Records supplied Start Marker
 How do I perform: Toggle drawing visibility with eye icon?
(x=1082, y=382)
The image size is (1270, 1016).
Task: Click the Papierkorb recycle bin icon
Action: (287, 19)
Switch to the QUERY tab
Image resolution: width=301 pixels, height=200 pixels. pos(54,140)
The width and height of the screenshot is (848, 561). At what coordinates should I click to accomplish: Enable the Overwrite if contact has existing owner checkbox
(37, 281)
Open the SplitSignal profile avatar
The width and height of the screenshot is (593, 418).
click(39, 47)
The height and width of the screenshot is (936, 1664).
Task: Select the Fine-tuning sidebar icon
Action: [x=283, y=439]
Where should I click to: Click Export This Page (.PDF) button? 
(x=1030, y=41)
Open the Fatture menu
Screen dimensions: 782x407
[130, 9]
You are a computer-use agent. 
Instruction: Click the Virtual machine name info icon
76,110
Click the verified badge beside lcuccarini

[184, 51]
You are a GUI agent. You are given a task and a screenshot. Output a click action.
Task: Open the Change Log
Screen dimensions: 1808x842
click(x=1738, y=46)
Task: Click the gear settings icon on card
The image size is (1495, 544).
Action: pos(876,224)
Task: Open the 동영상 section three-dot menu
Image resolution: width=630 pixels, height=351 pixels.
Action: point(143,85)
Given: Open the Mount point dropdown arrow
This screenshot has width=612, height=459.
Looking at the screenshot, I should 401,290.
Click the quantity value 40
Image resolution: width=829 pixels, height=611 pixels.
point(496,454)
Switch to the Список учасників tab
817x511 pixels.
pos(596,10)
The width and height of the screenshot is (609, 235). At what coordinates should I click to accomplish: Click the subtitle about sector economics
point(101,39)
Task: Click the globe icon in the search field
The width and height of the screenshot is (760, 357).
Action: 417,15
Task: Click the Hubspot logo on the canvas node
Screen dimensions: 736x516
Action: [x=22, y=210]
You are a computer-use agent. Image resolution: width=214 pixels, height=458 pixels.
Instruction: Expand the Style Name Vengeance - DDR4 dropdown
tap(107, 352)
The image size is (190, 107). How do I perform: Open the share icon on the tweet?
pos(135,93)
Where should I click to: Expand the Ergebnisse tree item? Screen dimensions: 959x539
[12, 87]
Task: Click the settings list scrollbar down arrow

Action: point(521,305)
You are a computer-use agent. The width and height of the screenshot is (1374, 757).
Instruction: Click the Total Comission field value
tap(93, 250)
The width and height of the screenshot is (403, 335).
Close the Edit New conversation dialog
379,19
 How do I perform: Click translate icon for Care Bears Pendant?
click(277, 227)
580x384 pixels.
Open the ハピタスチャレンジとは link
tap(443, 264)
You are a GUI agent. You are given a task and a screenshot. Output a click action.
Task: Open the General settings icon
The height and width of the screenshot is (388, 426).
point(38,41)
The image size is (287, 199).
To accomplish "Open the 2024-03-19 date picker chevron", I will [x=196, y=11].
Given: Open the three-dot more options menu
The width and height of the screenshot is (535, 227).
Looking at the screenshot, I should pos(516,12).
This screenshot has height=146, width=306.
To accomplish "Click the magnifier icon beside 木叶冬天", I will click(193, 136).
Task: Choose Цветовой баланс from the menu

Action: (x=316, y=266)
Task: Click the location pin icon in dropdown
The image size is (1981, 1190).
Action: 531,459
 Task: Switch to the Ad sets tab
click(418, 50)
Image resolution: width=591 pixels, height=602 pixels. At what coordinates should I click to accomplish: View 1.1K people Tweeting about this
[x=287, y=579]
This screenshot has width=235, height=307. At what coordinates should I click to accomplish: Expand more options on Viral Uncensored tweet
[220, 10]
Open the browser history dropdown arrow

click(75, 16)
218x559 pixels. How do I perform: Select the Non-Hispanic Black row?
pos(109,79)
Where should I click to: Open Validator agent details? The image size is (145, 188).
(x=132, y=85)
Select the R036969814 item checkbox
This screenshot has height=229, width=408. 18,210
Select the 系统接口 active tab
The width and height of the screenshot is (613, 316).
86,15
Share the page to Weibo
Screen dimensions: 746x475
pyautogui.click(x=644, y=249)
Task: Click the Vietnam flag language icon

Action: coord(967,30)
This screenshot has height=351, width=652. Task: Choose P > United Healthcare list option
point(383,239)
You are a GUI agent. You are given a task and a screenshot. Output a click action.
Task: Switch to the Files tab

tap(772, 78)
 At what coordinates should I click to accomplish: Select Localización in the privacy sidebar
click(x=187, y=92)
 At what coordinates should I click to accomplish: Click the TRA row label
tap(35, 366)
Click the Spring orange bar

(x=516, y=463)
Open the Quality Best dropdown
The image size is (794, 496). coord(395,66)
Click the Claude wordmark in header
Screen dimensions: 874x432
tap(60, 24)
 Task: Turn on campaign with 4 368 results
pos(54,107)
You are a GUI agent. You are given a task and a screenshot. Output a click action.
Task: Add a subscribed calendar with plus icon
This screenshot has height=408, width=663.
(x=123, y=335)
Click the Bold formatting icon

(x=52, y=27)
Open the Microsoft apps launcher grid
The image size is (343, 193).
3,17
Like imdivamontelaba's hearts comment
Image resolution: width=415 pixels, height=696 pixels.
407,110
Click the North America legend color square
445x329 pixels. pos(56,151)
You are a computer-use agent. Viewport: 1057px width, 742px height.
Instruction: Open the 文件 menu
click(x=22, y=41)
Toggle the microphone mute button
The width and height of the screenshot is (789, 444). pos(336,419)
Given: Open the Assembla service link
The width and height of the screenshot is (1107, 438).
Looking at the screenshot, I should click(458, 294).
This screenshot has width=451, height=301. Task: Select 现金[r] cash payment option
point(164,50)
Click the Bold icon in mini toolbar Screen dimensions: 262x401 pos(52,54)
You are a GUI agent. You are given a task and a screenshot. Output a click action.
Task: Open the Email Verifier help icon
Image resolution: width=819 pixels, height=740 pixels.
Records supplied End Marker
• _Work item_:
Set down, exactly and in full, the lines from the one containing "You are a computer-use agent. Viewport: 1057px" through the end of the entries; no other line belongs.

• _Reply_:
You are a computer-use agent. Viewport: 1057px width, 742px height.
Instruction: Open the 文件 menu
click(x=22, y=41)
Toggle the microphone mute button
The width and height of the screenshot is (789, 444). pos(336,419)
Given: Open the Assembla service link
The width and height of the screenshot is (1107, 438).
Looking at the screenshot, I should click(458, 294).
This screenshot has width=451, height=301. Task: Select 现金[r] cash payment option
point(164,50)
Click the Bold icon in mini toolbar Screen dimensions: 262x401 pos(52,54)
You are a GUI agent. You are given a task and a screenshot. Output a click action.
Task: Open the Email Verifier help icon
Image resolution: width=819 pixels, height=740 pixels.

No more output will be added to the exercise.